Early Mornings: Problem-based learning (PBL) in small groups (of about 8 or 9 students plus one faculty member/tutor). The aim is to look at different patient cases every week and work as a team to break down what we need to know in order to treat the patient and attend to his/her concerns.
Late Morning/Early Afternoon: Full class lectures, topics vary from week to week. For example, this past week we had lectures on embryology, prenatal care, pharmacology, anatomy of the back and spinal cord and basic histology
Late Afternoons: either histology or gross anatomy lab to correspond with the lectures, or clinical skills lectures and workshops where we learn about working with patients in a clinical settings (ex. conducting patient interviews, taking vital signs)
Question 2: What are the similarities and differences you observed or experienced between your time in undergrad and medical school?
There are quite a lot of similarities between the two. Since it is the first year of medical school, the structure of learning is still very lecture-based, theory-based with labs and a lot of self-directed learning. However, the differences is the added fact of having classes on top of ‘lecture based style’ that focuses more on clinical application with a smaller group learning environment.

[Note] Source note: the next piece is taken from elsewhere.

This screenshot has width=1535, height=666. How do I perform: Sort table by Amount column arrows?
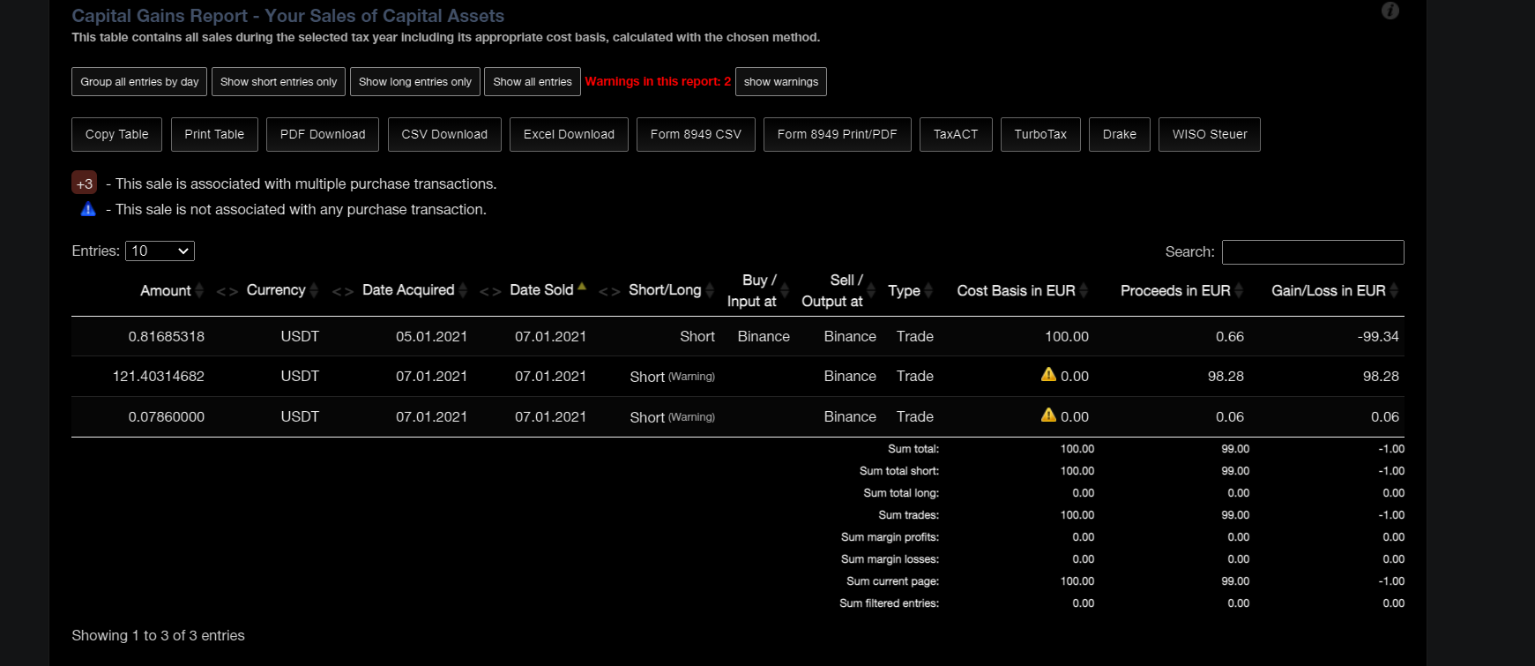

Question 3: Medical school is overwhelming and stressful, what are some coping mechanisms you have used or will use?
I will motivate myself to always take time off for myself every once in a while, maybe every Friday nights. I also want to join clubs that aren’t necessarily related to my current field but more of fun activities like a hiking club.
Question 4: Do you find that there is a sense of community within the medical profession? Or is there still competition?
I am not sure about other medical schools, however at UBC medical school I feel a strong sense of community from my fellow colleagues. We all have the same goal in the end and so I feel that everyone knows that we have to help each other in order to be competent healthcare professionals.
Question 5: Could you tell us a brief description of what kind of courses you are required to take in medical school? (Is is specific or still general science?)
Before, classes focused on the general science and worked its way over the semester to specify into specific topics. However, the lectures now are very specific and varies week to week. So in a sense, I feel like it could be a semester worth of material covered in one week.
Question 6: There are many medical professions in the health care system, how come you picked to pursue a career as a Doctor, where high levels of stress, long hours are required (meaning less personal and family time)?
I have researched other health care professions before deciding to pursue a career in medicine. Unlike pharmacy, a doctor allows me to pursue my specific interests in science (ex. cardiology, respiratory, obstetrics). Secondly, I want to be in the most direct and proactive involvement in patient care, which is often challenging.
Question 7: Has it been hard to motivate yourself to continue to study for additional years?
I have always loved school so the amount of education needed to become a doctor was never an issue for me. The combination of traditional science lectures and clinical/problem-based learning helps me gain valuable knowledge and experience from my studies. It actually feels more like ‘work’ instead of ‘studying’.
Question 8: What are some tips or advice that you can give to ‘working doctors or medical students’ in on staying healthy?
This is a great question, I am actually still trying to figure out myself as I go along. I think the ones I can think of right now are:
- Always know your limits
- Make time for yourself, your family and your friends
- Surround yourself with supportive and positive people
- Take time to exercise and eat healthy
Question 9: what are some tips or advice that you can give to prospective medical students that you wish you knew?
At the end of the day, do what you love. If you are pursuing medicine for the wrong reasons – then you will have a hard time enjoying the process of medical school. There are many professions out there and just because society thinks going through medical school is the best option, sometimes it’s not. I just happen to love the education and field of it, and was lucky enough to be able to pursue this career.
If you do decide that you want to pursue this career. Take anatomy courses in undergrad because it is probably the most important and difficult course in medical school.